Podem, entretanto, pesquisar qualquer referência a lugares onde passei.
Quando Lucinda Pereira, 74 anos, começou a tear monelhas, ainda na freguesia de Vilar do Monte, Ponte de Lima, todo o lavrador que tivesse vacas tinha de as ter. “Nesse tempo, tinha eu 14 ou 15 anos, os animais tinham todos cangas e para aliviar punha-se a monelha na cabeça da vaca. Era para não trilhar. Os mais pobres faziam-nas com um saco velho cheio de palha, os outros encomendavam-nas”.
Lucinda aprendeu a tecer essa espécie de almofada que assentava na canga dos bois com uma senhora das terras de Coura. Fez tantas e durante tanto tempo que lhe perdeu a conta. Quando as cangas perderam o uso e as monelhas levaram o mesmo caminho, Lucinda passou a fazê-las por encomenda.
“Vendi muitas para o Canadá, para França. Agora já não tenho vista para as trabalhar e já não há material, a lã, o pano, as linhas próprias para elas, a correia”. Hoje há monelhas tecidas por Lucinda Pereira em todo o lado menos em sua casa. “Vendi-as todas”. Encontrei Lucinda e o marido entretidos no trabalho do campo em Grijó, Rio Frio, uma freguesia serrana a uns quilómetros largos do vale onde repousa Arcos de Valdevez. Grijó tornou-se conhecida pela broa de milho premiada em Itália e que atraíu ali jornais e televisões. “Aqui o ar é bom, sim senhor mas a vida do campo é escrava”, explica Lucinda, que continua a viver da lavoura, do milho, das batatas, das ovelhas, do feijão.
Dias antes ainda andava eu pelas margens do Rio Minho, agradecido pelo Outubro ameno e soalheiro.
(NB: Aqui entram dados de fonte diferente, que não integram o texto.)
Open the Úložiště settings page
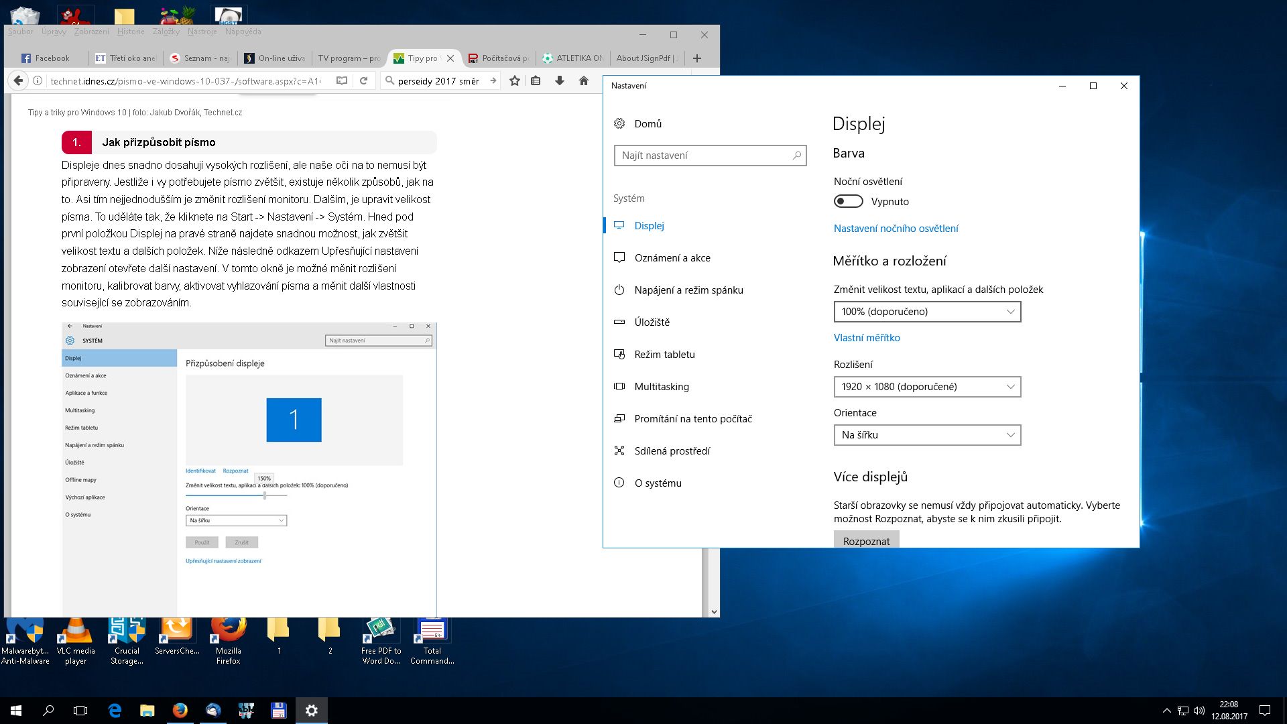The image size is (1287, 724). tap(652, 322)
A praça fronteira à Torre do Relógio, em Caminha, enchia-se de espanhóis nas esplanadas, o coloridos das embarcações diluindo nas águas de um azul suave de aguarela. Até Vila Nova de Cerveira, absorvi aquele Minho fronteiriço e mais buliçoso. Foi quando peguei a EN 302 em direcção a Paredes de Coura, que encontrei muito outonal e posta em sossego umas valentes horas mais tarde. No dia seguinte, descendo para as bandas de Arcos de Valdevez é que percebi verdadeiramente que já estava num outro minho, serrano, as aldeias espaçando-se em declives.
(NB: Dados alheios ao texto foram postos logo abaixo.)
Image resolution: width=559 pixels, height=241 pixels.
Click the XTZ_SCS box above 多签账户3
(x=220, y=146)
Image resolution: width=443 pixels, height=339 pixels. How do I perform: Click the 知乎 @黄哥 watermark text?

No topo do que é hoje conhecido como a Paisagem Protegida do Corno do Bico, percebi o quanto valeu a pena percorrer a 303 para chegar a São Mamede e avistar o vale do Rio Vez lá em baixo. A estrada, essa, continuou a contorcer-se entre as últimas parras das vinhas já amarelecidas e avermelhadas.
De Arcos de Valdevez à bucólica Ponte da Barca é um pulo de não mais de cinco quilómetros, o que separa o Vez do Lima. Em Arcos (nos Arcos, como diz toda a gente) antes de me fazer ao caminho, cruzei respeitosamente a entrada da Igreja da Lapa e fui bater à porta da famosa Tasca do Delfim, um santuário pagão de concertinas do mundo inteiro. “Toquei muito por todo o lado, aqui em Portugal, nos Estados Unidos, Brasil, Canadá, Venezuela. Só a França fui 220 vezes”, explica sorridente Delfim Amorim “e em todo o lado onde ía comprava mais uma concertina com o dinheiro que ganhava”.
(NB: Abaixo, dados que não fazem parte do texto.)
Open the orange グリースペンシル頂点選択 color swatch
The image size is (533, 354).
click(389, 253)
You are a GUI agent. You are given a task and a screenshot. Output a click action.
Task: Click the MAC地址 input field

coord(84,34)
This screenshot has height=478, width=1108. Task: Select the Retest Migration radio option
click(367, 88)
Delfim, que cantou e tocou durante três anos no afamado e turístico Restaurante Três Pontes em Viana do Castelo- “tinha de usar fato e gravata”- ainda é do tempo em que o tocador de concertina era visto como “parolo”: “Porque o indivíduo que aparecia com a concertina ao ombro era o gajo a quem toda a gente pagava uns copos para ouvir a música. Chamavam-lhe parolo”. Hoje, há uma legião de “parolos” de todas as idades e proveniências a fazer da concertina um ex-libris do Alto Minho.
“Deu-se a explosão total. Quando eu era novo alguma vez uma mulher tocava concertina? Hoje, vai-se a um encontro de concertinas, é mulheres, crianças, é incrível. Toda a gente quer aprender e cada vez mais porque a concertina é alegre, levezinha e faz-se gato sapato dela”, explica Delfim.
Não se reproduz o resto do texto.